Today is the 30th anniversary of the death of (Servant of God) Dorothy Day. There are few figures in American Catholicism who manage simultaneously to balance radicality with orthodoxy, activity with contemplation, or liberality with poverty -- Dorothy Day was such a figure.That Dorothy spent her life -- even before she was a Catholic -- defending the poor, the worker, the homeless, the disenfranchised is well-known; addressing injustice was her life's work. And yet, haven't these activities, in a certain detached sense, become somewhat trite to us? To say she defended the poor, to say she fought for justice, to say she lived voluntary poverty -- how much of these phrases has become, for most of us, a snazzy phrase we use to gild the grit of the saint's life? To apotheosize a life spent in the real world, full of grime and sin? Not to say her works lose their beauty, but that they begin to mean so little to us being 30-years removed. Certainly Dorothy Day has had many wonderful eulogies -- her work is not, as far as I know, a mystery. But how is she relevant today? In Advent 2010? How can her example bear fruit in our lives, not as a nod to make ourselves feel better, but as a call to conversion?
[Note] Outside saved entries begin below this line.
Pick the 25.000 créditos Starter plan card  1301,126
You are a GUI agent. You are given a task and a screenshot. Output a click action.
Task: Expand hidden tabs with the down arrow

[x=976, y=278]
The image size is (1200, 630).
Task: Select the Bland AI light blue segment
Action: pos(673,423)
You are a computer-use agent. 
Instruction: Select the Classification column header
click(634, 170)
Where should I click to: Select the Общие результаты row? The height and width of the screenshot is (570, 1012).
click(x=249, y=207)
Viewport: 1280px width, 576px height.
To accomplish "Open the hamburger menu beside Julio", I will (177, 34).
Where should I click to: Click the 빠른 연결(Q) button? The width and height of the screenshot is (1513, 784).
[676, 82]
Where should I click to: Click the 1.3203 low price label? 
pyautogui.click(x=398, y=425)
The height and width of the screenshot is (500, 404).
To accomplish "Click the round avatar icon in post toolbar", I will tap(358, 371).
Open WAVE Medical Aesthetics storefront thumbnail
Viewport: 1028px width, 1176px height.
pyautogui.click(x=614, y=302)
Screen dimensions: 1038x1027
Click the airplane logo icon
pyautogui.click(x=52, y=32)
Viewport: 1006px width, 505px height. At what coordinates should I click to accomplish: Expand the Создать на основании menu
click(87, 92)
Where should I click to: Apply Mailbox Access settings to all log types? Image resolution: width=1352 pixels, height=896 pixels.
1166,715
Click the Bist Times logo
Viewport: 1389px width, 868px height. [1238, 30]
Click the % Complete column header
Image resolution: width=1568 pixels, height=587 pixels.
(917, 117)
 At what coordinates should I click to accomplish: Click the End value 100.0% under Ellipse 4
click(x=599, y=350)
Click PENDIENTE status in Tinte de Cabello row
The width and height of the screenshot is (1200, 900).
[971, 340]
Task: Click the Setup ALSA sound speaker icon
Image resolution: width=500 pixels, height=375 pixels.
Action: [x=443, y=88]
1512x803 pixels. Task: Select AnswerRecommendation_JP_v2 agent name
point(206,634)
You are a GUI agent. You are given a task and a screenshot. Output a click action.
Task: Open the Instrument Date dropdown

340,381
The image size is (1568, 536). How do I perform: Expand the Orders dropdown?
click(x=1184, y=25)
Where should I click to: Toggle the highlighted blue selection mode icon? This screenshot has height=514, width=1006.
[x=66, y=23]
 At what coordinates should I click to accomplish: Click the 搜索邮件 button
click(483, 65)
Perhaps such questions are a bit daunting for this little meditation. With that in mind, I'd like to offer the role Dorothy Day has played in my own conversion. As you, reader, may or may not know, I was confirmed Easter 2007. Upon entering the Church, I was a confused liberal: a vegetarian, pacifist, socialistic, tramping, poor little college student with a new idea every five minutes. I had been confirmed in the Holy Spirit and received our Lord in the Eucharist, and yet the "world was too much" with me -- I could not brook the seething Republican Catholicism with which I was confronted; could not understand why more people hadn't embraced the poverty espoused in Matthew 19:21; couldn't assuage my conscience which told me war was a horrid, heinous defeat for humanity, or that capitalism was a "dirty, rotten system." I was in a difficult spot: I had been entranced by the Beauty, Reason, and Order of the Church, and yet I found much of her milieu to be disheartening. I was as faithful a Catholic as I knew how to be, and still found myself on the fringe. And yet, that is where Dorothy met me: on the fringe.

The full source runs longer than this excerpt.